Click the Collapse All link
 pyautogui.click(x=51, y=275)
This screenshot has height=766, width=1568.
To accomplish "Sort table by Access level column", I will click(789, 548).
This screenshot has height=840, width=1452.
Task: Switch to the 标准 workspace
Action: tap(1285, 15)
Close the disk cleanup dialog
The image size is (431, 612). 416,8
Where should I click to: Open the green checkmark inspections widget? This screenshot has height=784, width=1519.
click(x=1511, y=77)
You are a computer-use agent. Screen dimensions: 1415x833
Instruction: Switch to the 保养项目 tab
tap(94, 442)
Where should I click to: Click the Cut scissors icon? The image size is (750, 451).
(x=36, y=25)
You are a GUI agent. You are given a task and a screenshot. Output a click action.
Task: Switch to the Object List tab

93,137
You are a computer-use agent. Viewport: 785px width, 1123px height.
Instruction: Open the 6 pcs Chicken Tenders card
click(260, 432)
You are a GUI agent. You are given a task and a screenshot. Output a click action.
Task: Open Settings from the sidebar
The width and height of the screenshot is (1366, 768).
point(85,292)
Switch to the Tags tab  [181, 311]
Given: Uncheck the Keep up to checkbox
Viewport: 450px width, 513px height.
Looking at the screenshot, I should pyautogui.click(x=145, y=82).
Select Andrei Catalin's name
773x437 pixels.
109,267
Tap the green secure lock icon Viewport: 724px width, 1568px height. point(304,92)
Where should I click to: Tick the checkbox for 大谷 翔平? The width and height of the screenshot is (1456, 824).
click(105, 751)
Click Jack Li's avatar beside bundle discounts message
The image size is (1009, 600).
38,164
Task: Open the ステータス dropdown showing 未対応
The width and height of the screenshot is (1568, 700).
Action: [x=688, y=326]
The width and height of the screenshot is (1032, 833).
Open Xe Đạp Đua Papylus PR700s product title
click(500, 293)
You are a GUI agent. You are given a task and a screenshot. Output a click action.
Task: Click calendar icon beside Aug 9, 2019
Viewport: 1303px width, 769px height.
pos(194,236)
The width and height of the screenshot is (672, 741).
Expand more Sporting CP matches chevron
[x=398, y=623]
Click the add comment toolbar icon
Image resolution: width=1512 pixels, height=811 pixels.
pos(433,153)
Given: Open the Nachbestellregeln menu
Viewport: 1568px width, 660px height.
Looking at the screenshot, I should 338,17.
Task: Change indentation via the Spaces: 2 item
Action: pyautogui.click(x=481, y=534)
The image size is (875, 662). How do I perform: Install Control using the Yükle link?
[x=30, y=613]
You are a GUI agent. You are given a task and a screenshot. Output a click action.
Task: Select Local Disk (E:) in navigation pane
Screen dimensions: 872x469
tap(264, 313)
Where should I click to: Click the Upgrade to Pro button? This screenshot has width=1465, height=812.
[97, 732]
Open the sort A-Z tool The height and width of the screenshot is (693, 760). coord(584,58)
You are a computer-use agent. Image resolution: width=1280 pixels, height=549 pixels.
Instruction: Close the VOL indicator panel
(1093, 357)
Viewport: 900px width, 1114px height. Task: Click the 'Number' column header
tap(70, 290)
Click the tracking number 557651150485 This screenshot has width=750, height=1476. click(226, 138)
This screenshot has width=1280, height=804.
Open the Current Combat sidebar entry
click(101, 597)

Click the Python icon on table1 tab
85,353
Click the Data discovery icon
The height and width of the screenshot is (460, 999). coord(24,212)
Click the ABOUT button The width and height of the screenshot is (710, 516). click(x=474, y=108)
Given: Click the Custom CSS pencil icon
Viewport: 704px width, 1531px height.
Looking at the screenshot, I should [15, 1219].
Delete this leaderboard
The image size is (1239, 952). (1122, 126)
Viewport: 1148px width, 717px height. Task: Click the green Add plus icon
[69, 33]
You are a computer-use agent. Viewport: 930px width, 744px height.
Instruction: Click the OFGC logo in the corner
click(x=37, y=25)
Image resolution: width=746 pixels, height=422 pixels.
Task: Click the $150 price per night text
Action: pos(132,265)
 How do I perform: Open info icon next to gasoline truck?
########################################
The problem | Recopy all of the records verbatim.

Result of the task |
Click the Collapse All link
 pyautogui.click(x=51, y=275)
This screenshot has height=766, width=1568.
To accomplish "Sort table by Access level column", I will click(789, 548).
This screenshot has height=840, width=1452.
Task: Switch to the 标准 workspace
Action: tap(1285, 15)
Close the disk cleanup dialog
The image size is (431, 612). 416,8
Where should I click to: Open the green checkmark inspections widget? This screenshot has height=784, width=1519.
click(x=1511, y=77)
You are a computer-use agent. Screen dimensions: 1415x833
Instruction: Switch to the 保养项目 tab
tap(94, 442)
Where should I click to: Click the Cut scissors icon? The image size is (750, 451).
(x=36, y=25)
You are a GUI agent. You are given a task and a screenshot. Output a click action.
Task: Switch to the Object List tab

93,137
You are a computer-use agent. Viewport: 785px width, 1123px height.
Instruction: Open the 6 pcs Chicken Tenders card
click(260, 432)
You are a GUI agent. You are given a task and a screenshot. Output a click action.
Task: Open Settings from the sidebar
The width and height of the screenshot is (1366, 768).
point(85,292)
Switch to the Tags tab  [181, 311]
Given: Uncheck the Keep up to checkbox
Viewport: 450px width, 513px height.
Looking at the screenshot, I should pyautogui.click(x=145, y=82).
Select Andrei Catalin's name
773x437 pixels.
109,267
Tap the green secure lock icon Viewport: 724px width, 1568px height. point(304,92)
Where should I click to: Tick the checkbox for 大谷 翔平? The width and height of the screenshot is (1456, 824).
click(105, 751)
Click Jack Li's avatar beside bundle discounts message
The image size is (1009, 600).
38,164
Task: Open the ステータス dropdown showing 未対応
The width and height of the screenshot is (1568, 700).
Action: [x=688, y=326]
The width and height of the screenshot is (1032, 833).
Open Xe Đạp Đua Papylus PR700s product title
click(500, 293)
You are a GUI agent. You are given a task and a screenshot. Output a click action.
Task: Click calendar icon beside Aug 9, 2019
Viewport: 1303px width, 769px height.
pos(194,236)
The width and height of the screenshot is (672, 741).
Expand more Sporting CP matches chevron
[x=398, y=623]
Click the add comment toolbar icon
Image resolution: width=1512 pixels, height=811 pixels.
pos(433,153)
Given: Open the Nachbestellregeln menu
Viewport: 1568px width, 660px height.
Looking at the screenshot, I should 338,17.
Task: Change indentation via the Spaces: 2 item
Action: pyautogui.click(x=481, y=534)
The image size is (875, 662). How do I perform: Install Control using the Yükle link?
[x=30, y=613]
You are a GUI agent. You are given a task and a screenshot. Output a click action.
Task: Select Local Disk (E:) in navigation pane
Screen dimensions: 872x469
tap(264, 313)
Where should I click to: Click the Upgrade to Pro button? This screenshot has width=1465, height=812.
[97, 732]
Open the sort A-Z tool The height and width of the screenshot is (693, 760). coord(584,58)
You are a computer-use agent. Image resolution: width=1280 pixels, height=549 pixels.
Instruction: Close the VOL indicator panel
(1093, 357)
Viewport: 900px width, 1114px height. Task: Click the 'Number' column header
tap(70, 290)
Click the tracking number 557651150485 This screenshot has width=750, height=1476. click(226, 138)
This screenshot has width=1280, height=804.
Open the Current Combat sidebar entry
click(101, 597)

Click the Python icon on table1 tab
85,353
Click the Data discovery icon
The height and width of the screenshot is (460, 999). coord(24,212)
Click the ABOUT button The width and height of the screenshot is (710, 516). click(x=474, y=108)
Given: Click the Custom CSS pencil icon
Viewport: 704px width, 1531px height.
Looking at the screenshot, I should [15, 1219].
Delete this leaderboard
The image size is (1239, 952). (1122, 126)
Viewport: 1148px width, 717px height. Task: Click the green Add plus icon
[69, 33]
You are a computer-use agent. Viewport: 930px width, 744px height.
Instruction: Click the OFGC logo in the corner
click(x=37, y=25)
Image resolution: width=746 pixels, height=422 pixels.
Task: Click the $150 price per night text
Action: pos(132,265)
 How do I perform: Open info icon next to gasoline truck?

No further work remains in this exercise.